I’m currently developing a package to provide CUDA.jl support for solving hyperbolic PDEs on GPUs. I recently completed some coarse timing tests on the core acceleration parts of the solvers using a script similar to this example.jl. I found that during the first run, the GPU code generally runs faster than the CPU code.
For example, see the timings for completing the same tasks on GPU and CPU below
[ Info: Time for prolong2mortars! on GPU
0.007657 seconds (3.26 k CPU allocations: 228.750 KiB)
[ Info: Time for prolong2mortars! on CPU
5.049841 seconds (10.14 M allocations: 599.057 MiB, 2.38% gc time, 100.00% compilation time)
[ Info: Time for mortar_flux! on GPU
0.004028 seconds (1.47 k CPU allocations: 103.203 KiB)
[ Info: Time for mortar_flux! on CPU
22.798600 seconds (15.53 M allocations: 725.548 MiB, 1.44% gc time, 100.00% compilation time)
Since the first run mostly consists of compilation time, I’m curious: Is the Julia GPU compiler specifically optimized to compile faster than the Julia compiler? Or is it just accidental that GPU code compiles faster than CPU code?
I checked Tim’s paper (essentially the prototype and early version of the current CUDA.jl), but it seems to focus more on how the Julia GPU compiler is designed for better development and optimization for runtime performance. It compares Julia GPU compiler with nvcc
, not the Julia compiler - would it be meaningful to compare them? (I’m not sure about it).
For the second run, I found that the GPU code has more CPU allocations than the CPU code. For example, see
[ Info: Time for surface_integral! on GPU
0.001121 seconds (35 CPU allocations: 2.031 KiB) (1 GPU allocation: 8 bytes, 1.36% memmgmt time)
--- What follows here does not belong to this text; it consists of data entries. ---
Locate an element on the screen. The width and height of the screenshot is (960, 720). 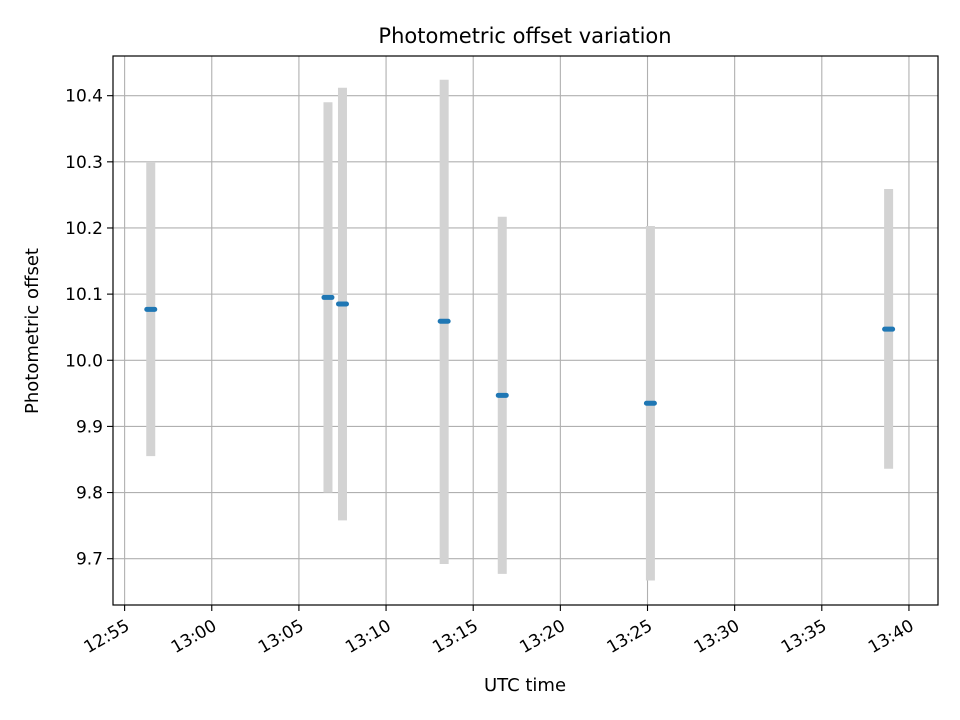
y-tick-label: 10.3 is located at coordinates (84, 163).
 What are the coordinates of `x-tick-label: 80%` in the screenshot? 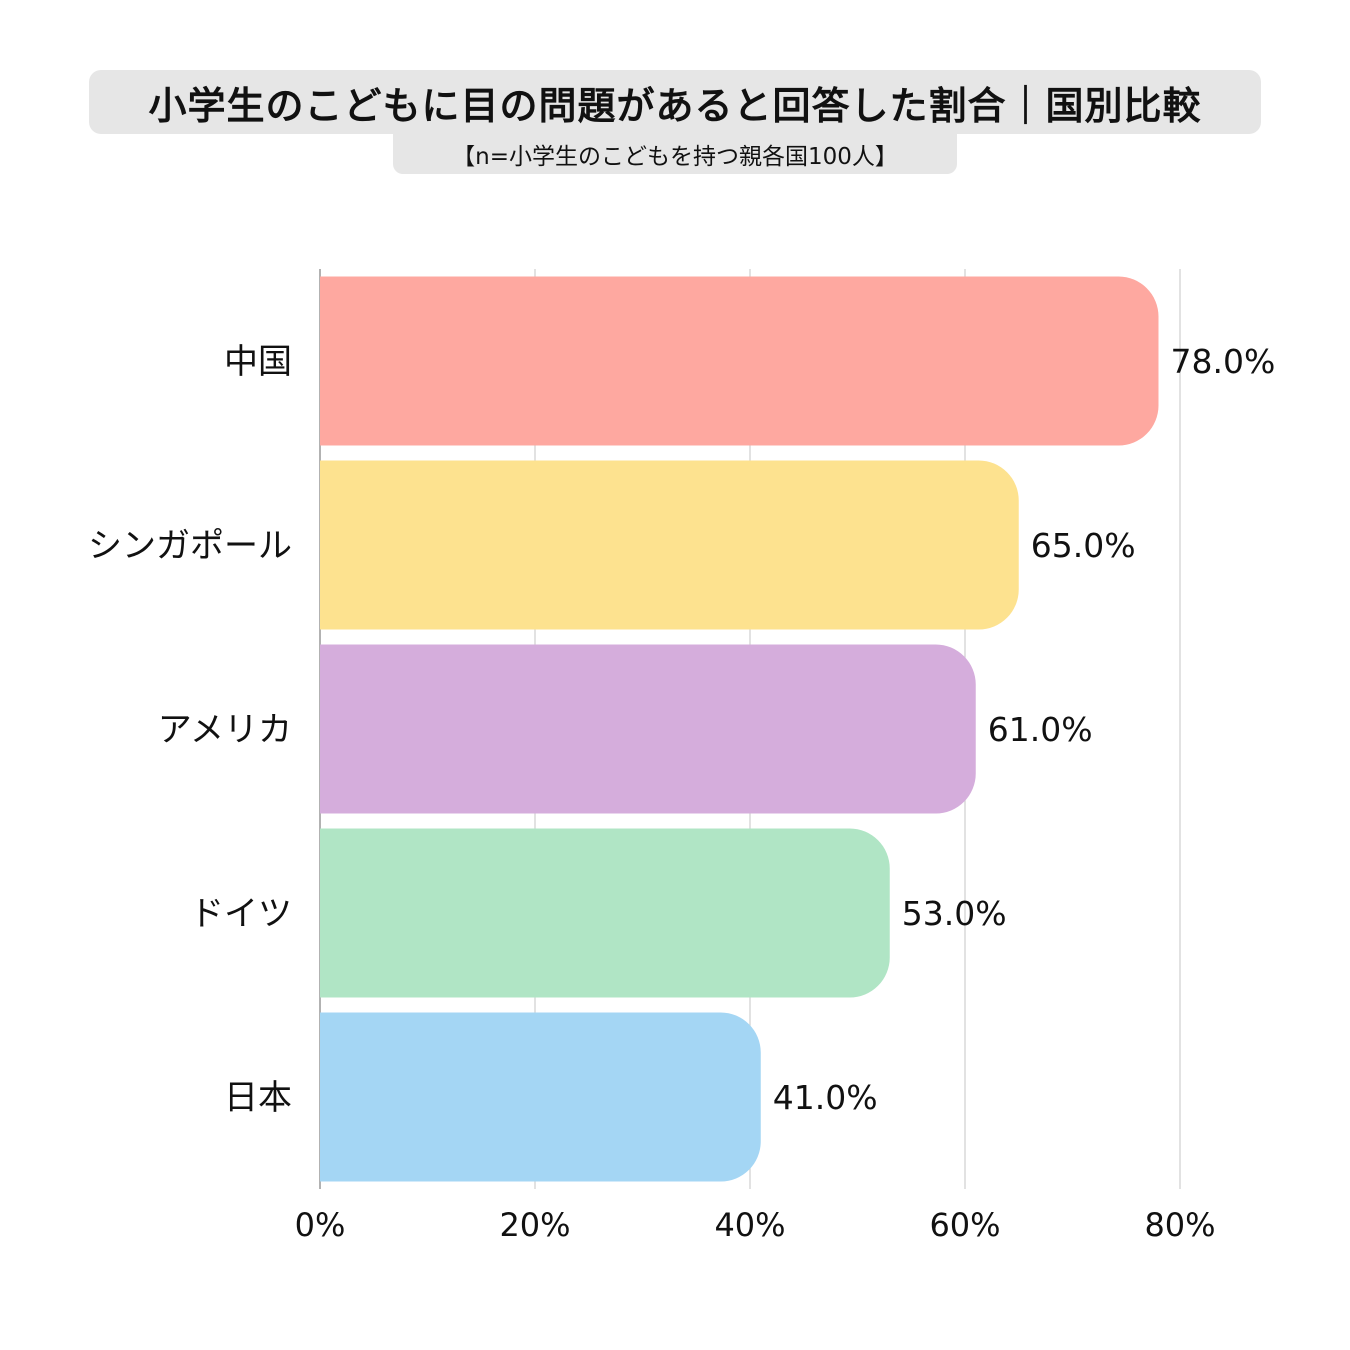 It's located at (1180, 1225).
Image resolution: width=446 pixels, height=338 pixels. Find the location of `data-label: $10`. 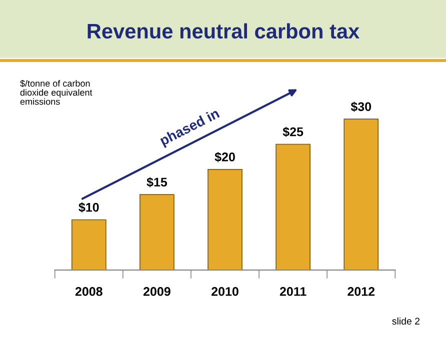

data-label: $10 is located at coordinates (88, 208).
[ Info: Time for surface_integral! on CPU
0.000054 seconds (1 allocation: 144 bytes)
[ Info: Time for jacobian! on GPU
0.001140 seconds (25 CPU allocations: 1.406 KiB)
[ Info: Time for jacobian! on CPU
0.000018 seconds
It is similar to what others have observed here GPU code has a high amount of CPU allocations?. I tried profiling kernels using Nsight Compute and found that one issue might be that the launch size is a little small to fully utilize the SMs (this relates to the PDE problem settings, so I will resolve it myself). But beyond this, I am somewhat concerned about the large CPU allocations in the GPU code.
I suspect there might be some type instability issues within CUDA.jl, but I am not sure if solving these would significantly improve performance. Has anyone already worked on identifying type instabilities in CUDA.jl? If it’s considered worthwhile, I’d be happy to help.
One more question: It seems that the original CUDAnative.jl has been split into CUDA.jl and GPUCompiler.jl, and CUDAdrv.jl has also been merged into CUDA.jl. Why is that?
I would appreciate it if anyone could answer any of my questions. Thanks!